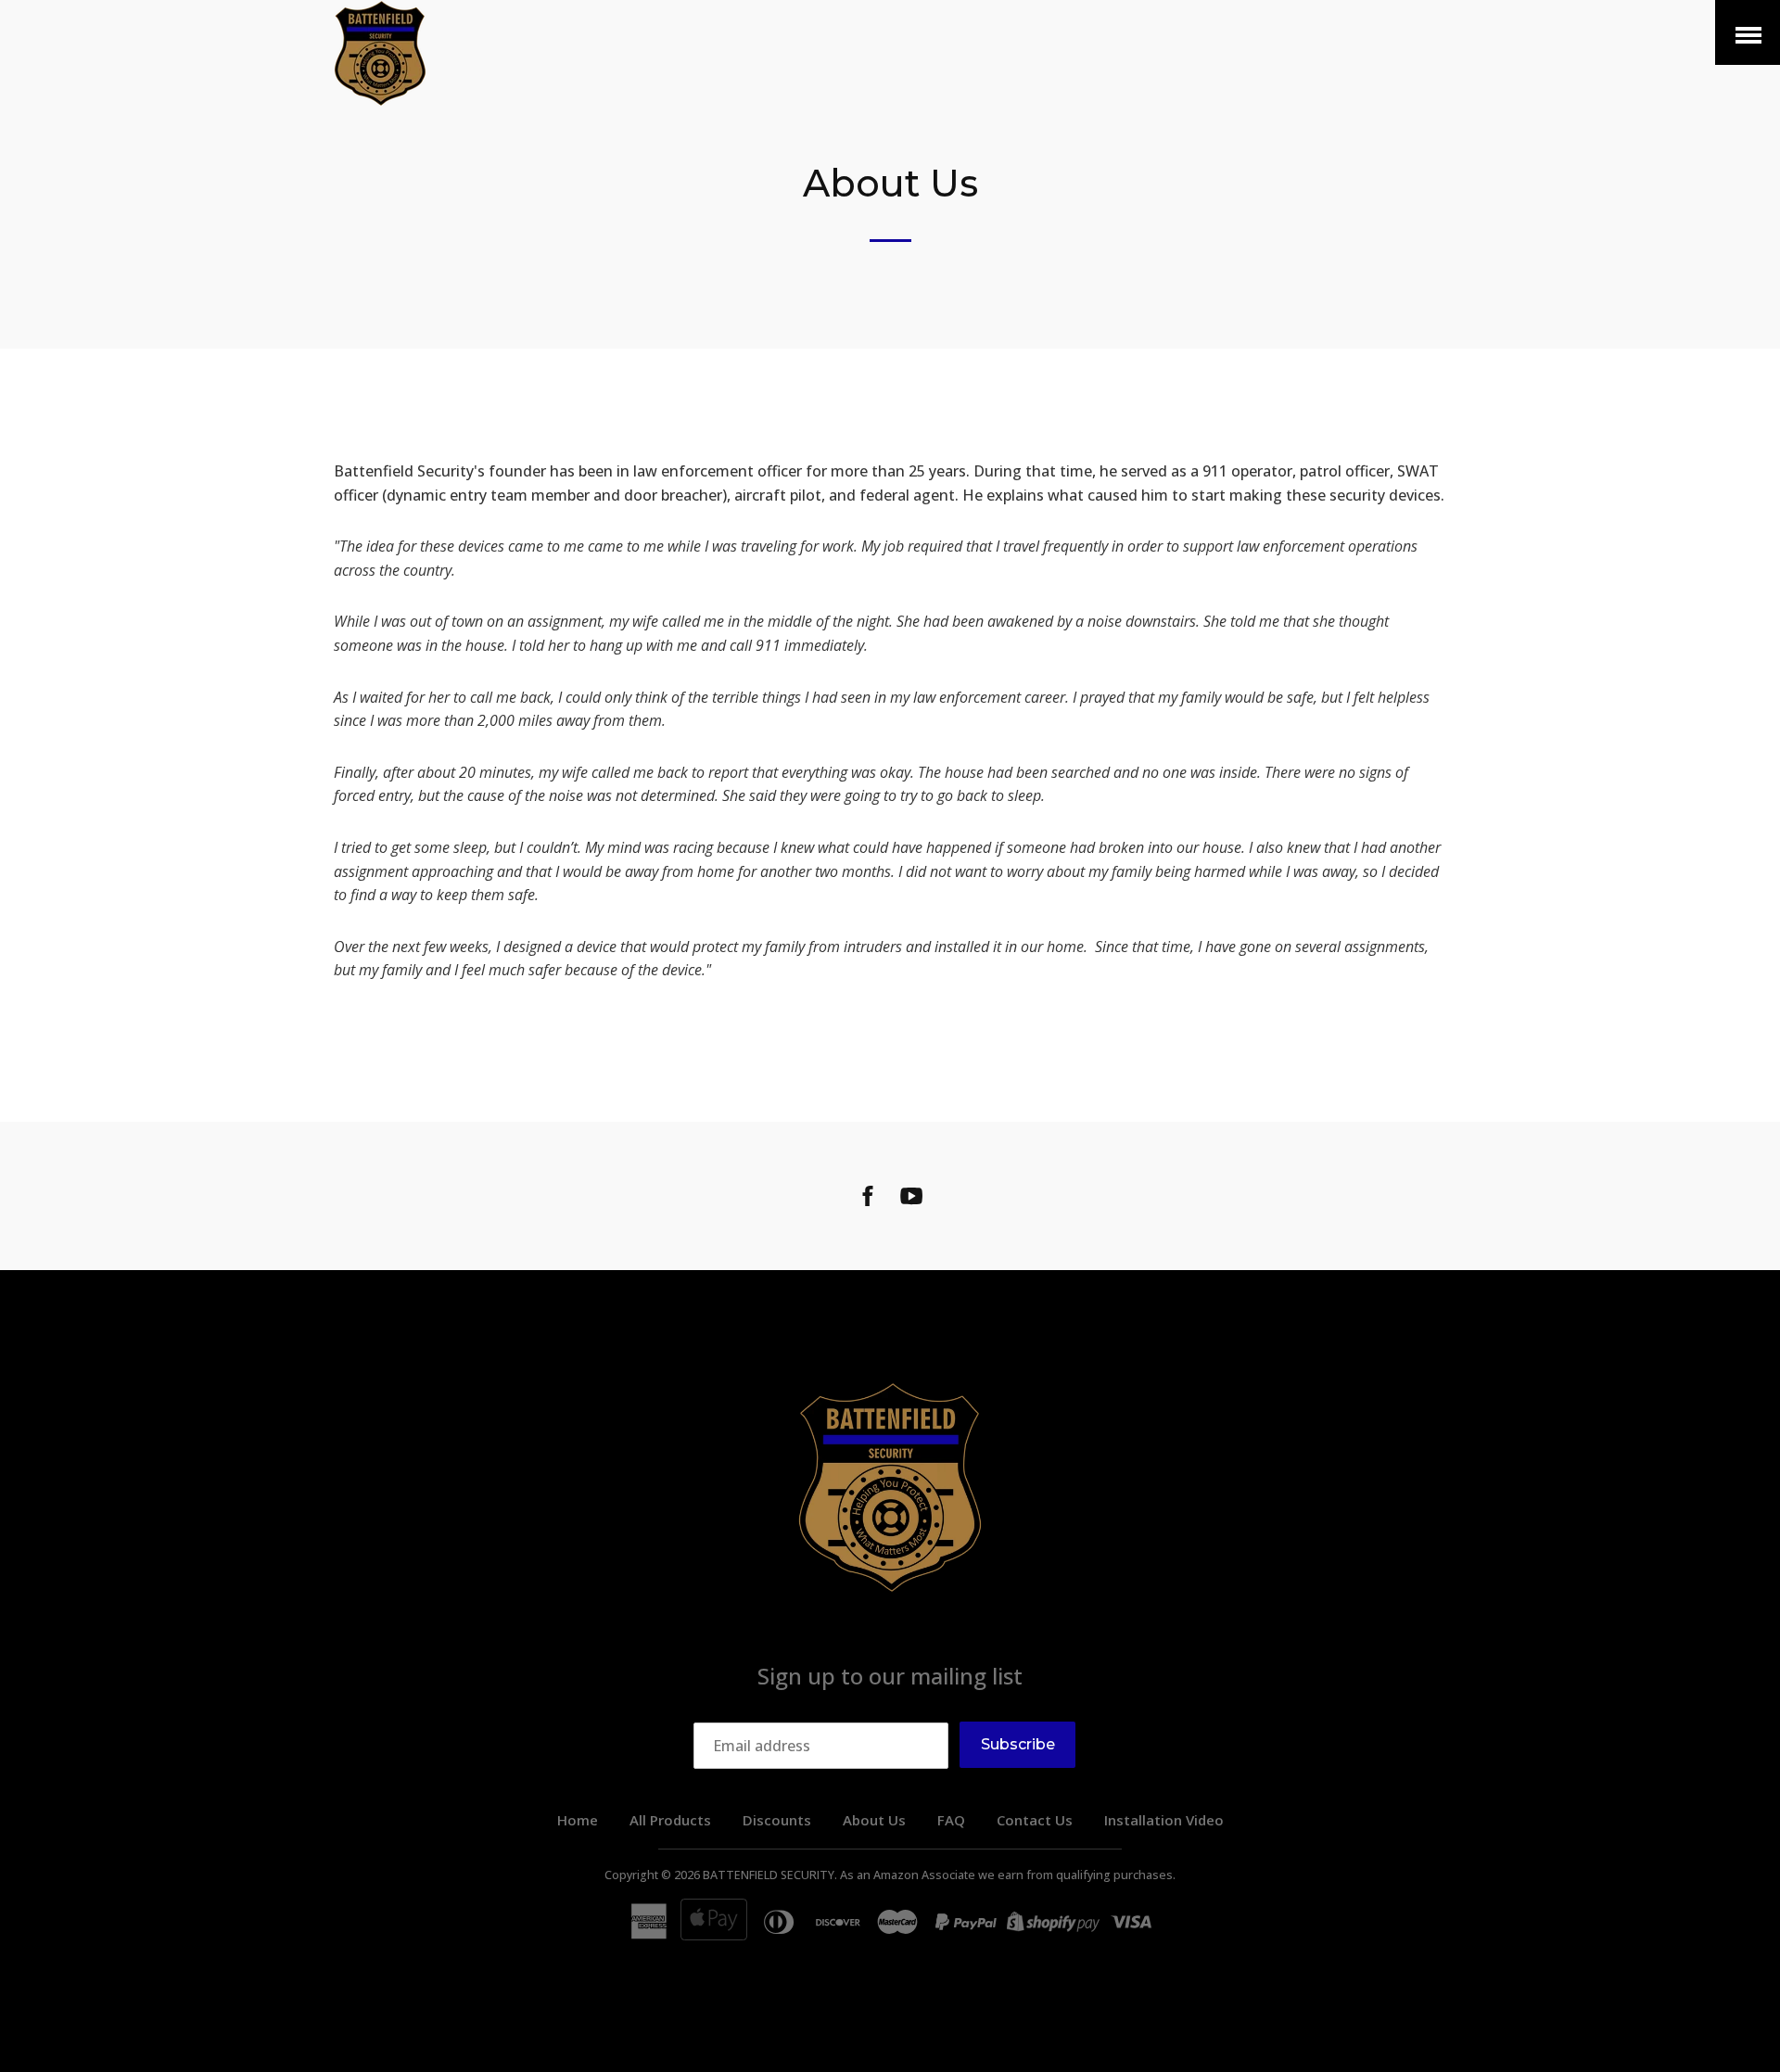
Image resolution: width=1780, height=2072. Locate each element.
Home (577, 1820)
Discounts (777, 1820)
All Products (670, 1820)
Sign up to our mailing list (890, 1675)
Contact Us (1035, 1820)
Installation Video (1164, 1820)
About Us (874, 1820)
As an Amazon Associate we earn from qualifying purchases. (1008, 1875)
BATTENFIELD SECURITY (768, 1875)
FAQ (951, 1820)
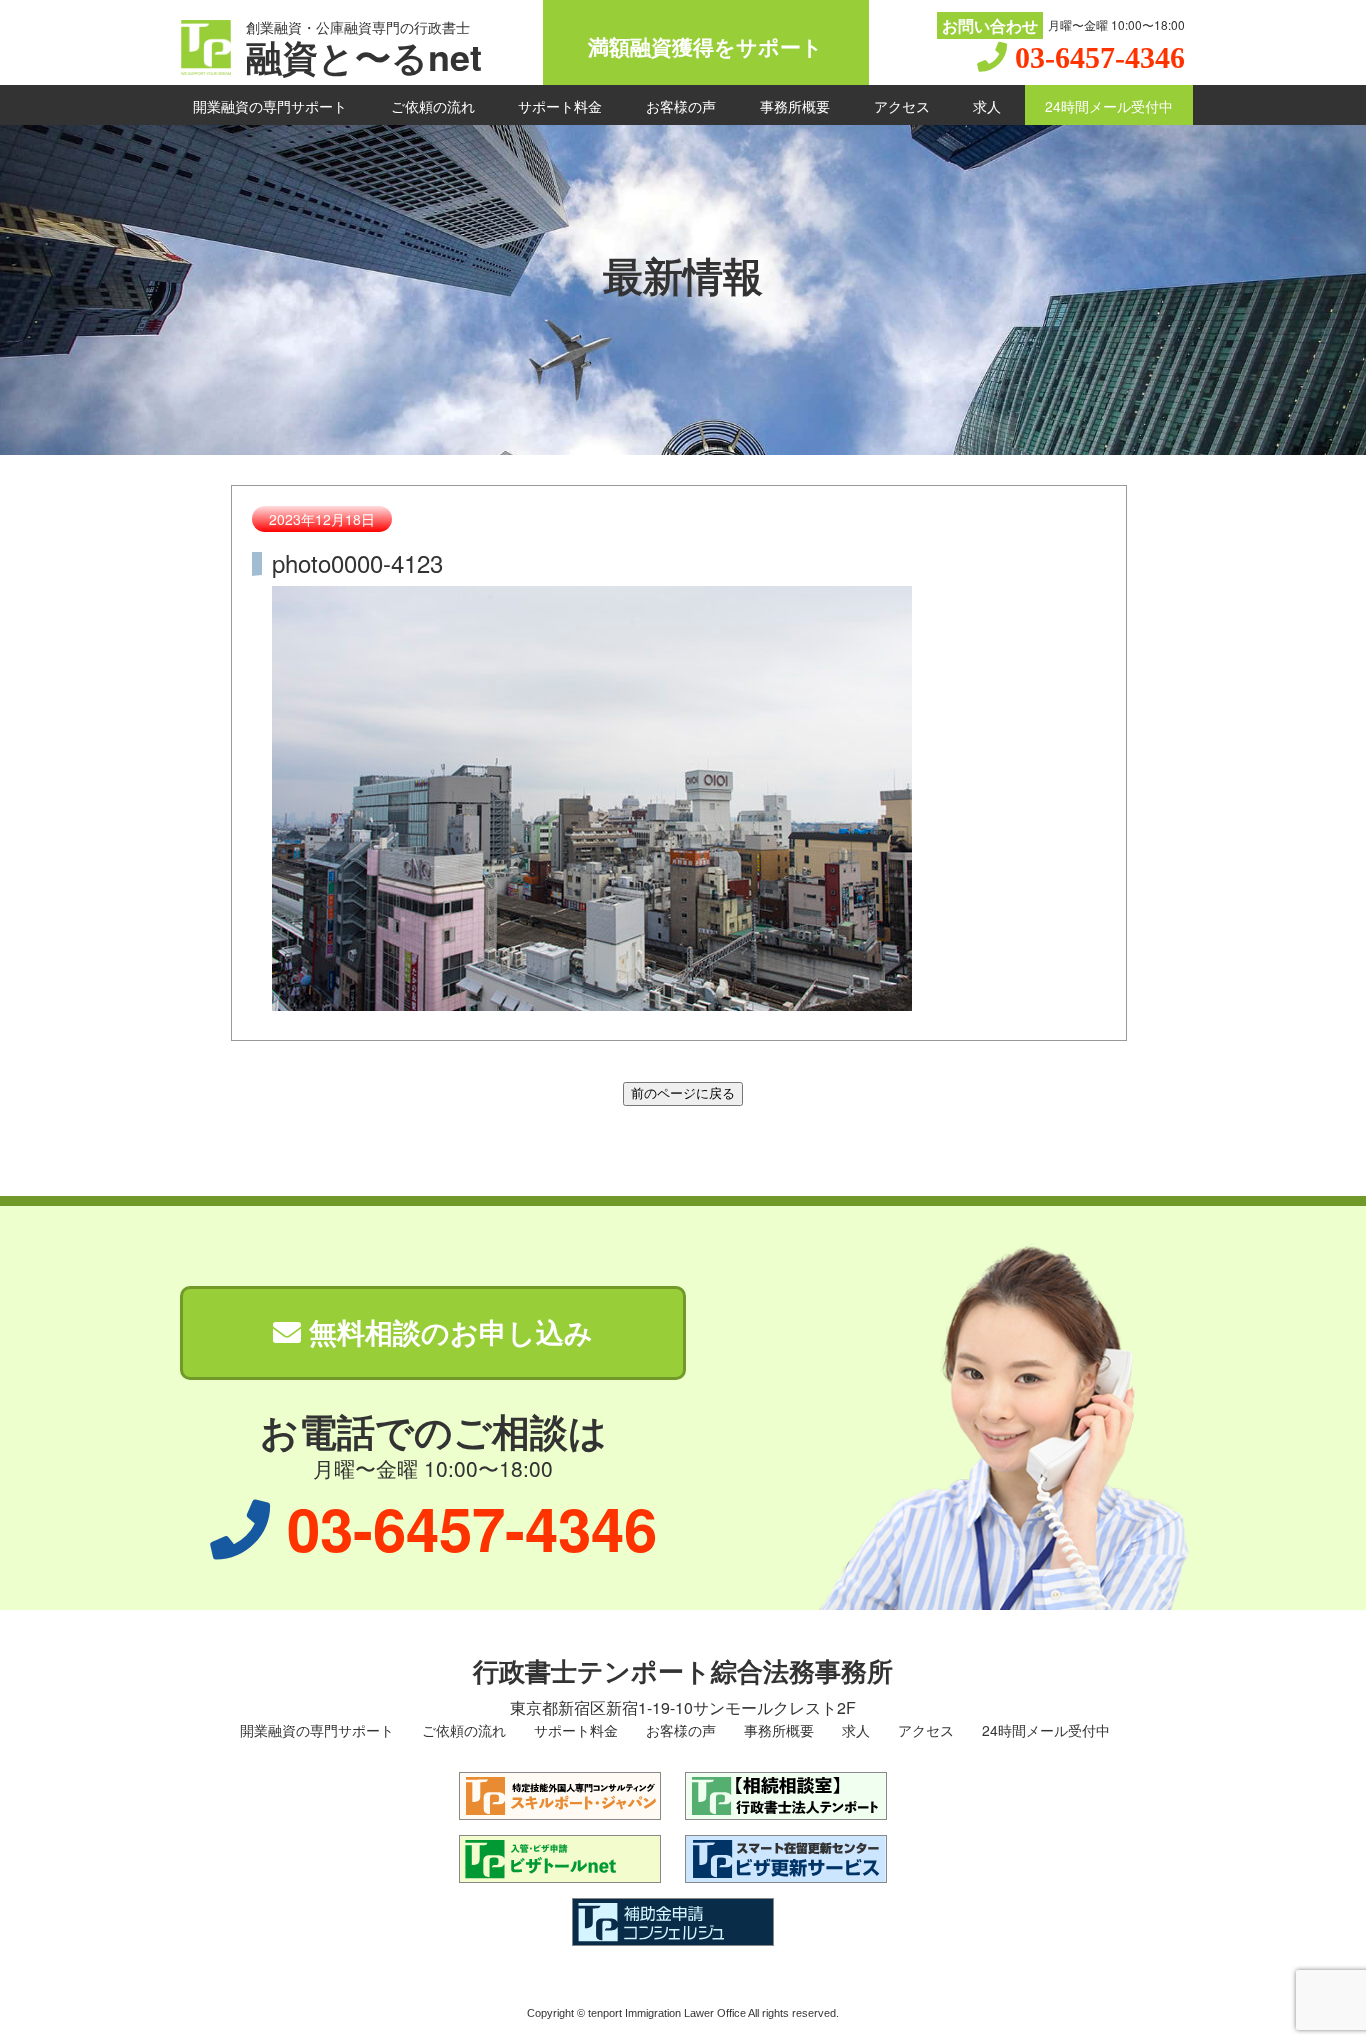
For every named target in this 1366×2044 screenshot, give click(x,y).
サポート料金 (560, 106)
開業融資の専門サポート (270, 106)
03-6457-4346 (1100, 57)
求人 (987, 106)
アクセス (902, 106)
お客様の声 (681, 106)
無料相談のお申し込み (447, 1331)
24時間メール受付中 (1109, 106)
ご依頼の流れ (433, 106)
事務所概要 (795, 106)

:: DESCRIPTION OF THE TASK ::
Repeat exactly the lines above, starting with the line that contains "03-6457-4346 (1100, 57)" and ending with the last line, both included, and nothing else.

:: SOLUTION FOR THIS EXERCISE ::
03-6457-4346 (1100, 57)
求人 (987, 106)
アクセス (902, 106)
お客様の声 (681, 106)
無料相談のお申し込み (447, 1331)
24時間メール受付中 (1109, 106)
ご依頼の流れ (433, 106)
事務所概要 (795, 106)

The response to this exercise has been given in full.